Subversion 1.4.3 and earlier does not properly implement the "partial access" privilege for users who have access to changed paths but not copied paths, which allows remote authenticated users to obtain sensitive information (revision properties) via svn (1) propget, (2) proplist, or (3) propedit. ---- More elaborate description at $URL. Upstream patch: http://svn.collab.net/viewvc/svn?view=rev&revision=25185
i have just added 1.4.5 to the tree with many fixes. this is the next candidate for stabilization
Thx Benedikt. Is this one ready for stable marking now?
(In reply to comment #2) > Is this one ready for stable marking now? Yes. There's nothing new for UNIX-like systems. 1.4.5 contains only a fix for Windows.
Arches, please test and mark stable dev-util/subversion-1.4.5. Target keywords : "alpha amd64 arm hppa ia64 mips ppc ppc64 s390 sh sparc x86"
Oh, wait. Hollow, is that an authoritative answer?
(In reply to comment #5) > Oh, wait. Hollow, is that an authoritative answer? Yes. I belong to Subversion upstream and I don't have bad intentions. http://subversion.tigris.org/servlets/ReadMsg?list=users&msgNo=69413 1.4.5 works identically as 1.4.4 on GNU/Linux and *BSD.

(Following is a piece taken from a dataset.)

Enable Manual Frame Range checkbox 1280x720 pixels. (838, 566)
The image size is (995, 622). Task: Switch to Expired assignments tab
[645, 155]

yep, go for stabilization :)
(In reply to comment #6) > Yes. I belong to Subversion upstream and I don't have bad intentions. I didn't mean you have bad intentions, just that I first thought you were in the Gentoo Apache team. And we have 1.3.* stable right now, so this is not a tiny bump.
x86 stable
stable on sparc
alpha/ia64 stable
Stable for HPPA, despite: IUSE.invalid 1 dev-util/subversion/subversion-1.4.5.ebuild: svnserve
ppc64 stable
ppc stable
amd64 done...
GLSA vote is open. I vote NO since this this vulnerability is rare and with little impact, quoting: "data is not commonly copied from a private location to a public one... only reveal the contents of properties, not the revision's changed-paths information. And, of course, this bug does not permit anyone to see file contents or directory listings that they should not."
voting NO too and closing.
Does not affect current (2008.0) release. Removing release.